DAVOS – Quand j’étais étudiant en médecine au milieu des années 1980, j’ai contracté le paludisme en Papouasie-Nouvelle-Guinée. Ce fut une expérience malheureuse. Ma tête me faisait mal. Ma température était montée en flèche. J’étais devenu anémique. Mais je me suis soigné et j’ai été mieux. L'expérience n’était pas agréable mais, grâce à des médicaments bon marché et efficaces contre le paludisme, je n’ai jamais été en très grand danger.

Les pilules qui m'ont guéri, des comprimés de chloroquine, ne fonctionnent plus. Même à l'époque où je les prenais, le parasite qui cause la malaria était déjà devenu résistant à la chloroquine dans de nombreuses parties du monde ; la Papouasie-Nouvelle-Guinée était l'un des derniers endroits où ces pilules continuaient à être efficaces et, même là, elles avaient commencé à perdre de leur puissance.

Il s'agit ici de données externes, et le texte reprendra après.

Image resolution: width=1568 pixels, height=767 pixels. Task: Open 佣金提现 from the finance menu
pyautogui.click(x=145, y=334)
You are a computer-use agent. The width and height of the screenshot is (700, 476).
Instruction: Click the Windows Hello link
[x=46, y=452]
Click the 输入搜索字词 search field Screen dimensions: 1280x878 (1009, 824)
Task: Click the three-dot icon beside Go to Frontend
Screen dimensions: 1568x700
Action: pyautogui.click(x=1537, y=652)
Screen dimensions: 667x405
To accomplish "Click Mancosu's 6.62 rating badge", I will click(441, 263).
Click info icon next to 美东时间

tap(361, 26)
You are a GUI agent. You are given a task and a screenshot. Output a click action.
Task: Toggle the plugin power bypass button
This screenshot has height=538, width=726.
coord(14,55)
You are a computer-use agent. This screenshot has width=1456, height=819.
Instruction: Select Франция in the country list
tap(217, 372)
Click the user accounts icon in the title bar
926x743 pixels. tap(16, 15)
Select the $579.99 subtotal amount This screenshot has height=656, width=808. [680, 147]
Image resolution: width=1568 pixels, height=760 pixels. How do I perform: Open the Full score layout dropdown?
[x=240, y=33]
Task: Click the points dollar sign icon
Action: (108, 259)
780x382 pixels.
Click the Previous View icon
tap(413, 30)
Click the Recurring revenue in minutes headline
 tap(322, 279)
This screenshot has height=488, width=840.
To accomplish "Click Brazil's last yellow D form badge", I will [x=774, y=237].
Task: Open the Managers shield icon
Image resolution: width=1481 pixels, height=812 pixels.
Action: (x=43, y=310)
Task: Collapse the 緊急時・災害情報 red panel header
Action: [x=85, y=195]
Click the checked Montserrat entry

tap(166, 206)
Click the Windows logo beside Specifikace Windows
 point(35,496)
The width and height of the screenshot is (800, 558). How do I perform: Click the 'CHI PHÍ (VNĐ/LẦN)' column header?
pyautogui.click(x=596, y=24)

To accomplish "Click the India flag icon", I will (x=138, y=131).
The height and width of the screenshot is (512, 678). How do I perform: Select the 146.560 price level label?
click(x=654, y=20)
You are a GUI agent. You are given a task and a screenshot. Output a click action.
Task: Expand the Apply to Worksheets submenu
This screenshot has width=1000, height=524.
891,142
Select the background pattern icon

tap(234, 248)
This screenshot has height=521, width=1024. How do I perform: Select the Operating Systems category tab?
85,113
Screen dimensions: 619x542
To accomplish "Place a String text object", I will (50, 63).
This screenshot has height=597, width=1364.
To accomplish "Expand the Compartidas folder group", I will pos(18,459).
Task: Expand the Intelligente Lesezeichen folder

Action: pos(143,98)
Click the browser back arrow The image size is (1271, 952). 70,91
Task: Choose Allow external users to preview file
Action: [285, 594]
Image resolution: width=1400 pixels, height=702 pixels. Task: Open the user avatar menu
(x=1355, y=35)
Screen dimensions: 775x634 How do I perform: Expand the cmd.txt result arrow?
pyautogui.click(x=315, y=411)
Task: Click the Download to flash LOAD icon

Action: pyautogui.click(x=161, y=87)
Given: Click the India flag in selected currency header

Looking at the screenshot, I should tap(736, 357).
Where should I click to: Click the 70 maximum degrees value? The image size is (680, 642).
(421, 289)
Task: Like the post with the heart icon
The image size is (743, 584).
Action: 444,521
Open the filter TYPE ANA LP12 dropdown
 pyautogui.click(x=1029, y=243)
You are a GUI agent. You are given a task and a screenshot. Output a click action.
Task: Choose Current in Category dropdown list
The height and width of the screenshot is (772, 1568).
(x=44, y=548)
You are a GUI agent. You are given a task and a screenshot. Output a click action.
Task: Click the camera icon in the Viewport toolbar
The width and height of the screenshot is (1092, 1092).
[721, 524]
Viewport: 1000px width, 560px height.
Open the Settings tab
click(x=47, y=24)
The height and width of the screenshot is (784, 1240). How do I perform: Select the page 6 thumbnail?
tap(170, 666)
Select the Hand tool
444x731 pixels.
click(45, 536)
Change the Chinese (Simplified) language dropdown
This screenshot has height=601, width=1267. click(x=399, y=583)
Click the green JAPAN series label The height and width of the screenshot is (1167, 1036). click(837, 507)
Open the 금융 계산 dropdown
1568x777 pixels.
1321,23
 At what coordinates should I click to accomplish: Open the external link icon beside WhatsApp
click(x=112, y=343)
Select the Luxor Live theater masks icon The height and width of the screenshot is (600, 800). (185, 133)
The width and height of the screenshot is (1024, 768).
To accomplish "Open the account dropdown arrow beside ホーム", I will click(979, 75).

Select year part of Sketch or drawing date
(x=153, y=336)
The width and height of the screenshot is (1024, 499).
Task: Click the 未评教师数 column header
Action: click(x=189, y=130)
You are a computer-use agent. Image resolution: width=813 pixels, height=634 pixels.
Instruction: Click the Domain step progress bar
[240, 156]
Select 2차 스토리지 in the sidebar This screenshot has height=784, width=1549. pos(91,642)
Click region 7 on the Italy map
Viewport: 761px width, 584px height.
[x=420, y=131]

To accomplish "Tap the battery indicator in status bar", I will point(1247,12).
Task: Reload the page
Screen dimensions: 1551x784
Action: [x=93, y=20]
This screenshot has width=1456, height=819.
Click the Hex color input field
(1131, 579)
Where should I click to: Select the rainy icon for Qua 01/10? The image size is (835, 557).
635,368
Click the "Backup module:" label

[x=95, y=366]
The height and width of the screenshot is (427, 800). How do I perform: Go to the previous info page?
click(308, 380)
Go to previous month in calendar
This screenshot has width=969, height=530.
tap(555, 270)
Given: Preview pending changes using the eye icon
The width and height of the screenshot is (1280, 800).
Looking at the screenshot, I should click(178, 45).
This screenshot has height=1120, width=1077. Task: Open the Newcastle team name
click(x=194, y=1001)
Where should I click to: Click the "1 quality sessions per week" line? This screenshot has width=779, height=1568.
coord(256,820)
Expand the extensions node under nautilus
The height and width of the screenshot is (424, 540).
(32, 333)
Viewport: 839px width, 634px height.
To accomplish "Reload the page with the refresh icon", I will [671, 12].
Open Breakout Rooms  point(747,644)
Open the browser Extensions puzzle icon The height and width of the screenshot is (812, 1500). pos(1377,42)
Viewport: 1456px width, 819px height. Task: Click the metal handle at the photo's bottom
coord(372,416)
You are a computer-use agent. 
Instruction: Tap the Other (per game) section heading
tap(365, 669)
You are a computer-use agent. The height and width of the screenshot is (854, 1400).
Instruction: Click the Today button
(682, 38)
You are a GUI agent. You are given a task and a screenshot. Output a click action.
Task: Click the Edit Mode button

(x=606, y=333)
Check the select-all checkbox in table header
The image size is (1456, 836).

Aujourd'hui, la chloroquine a pratiquement disparu de notre arsenal thérapeutique.

La capacité croissante des agents pathogènes à résister aux antibiotiques et autres médicaments antimicrobiens est en train d’émerger en tant que la plus grande crise pour les soins de santé contemporains – et c’est une crise qui ne peut pas être résolue par la science seule.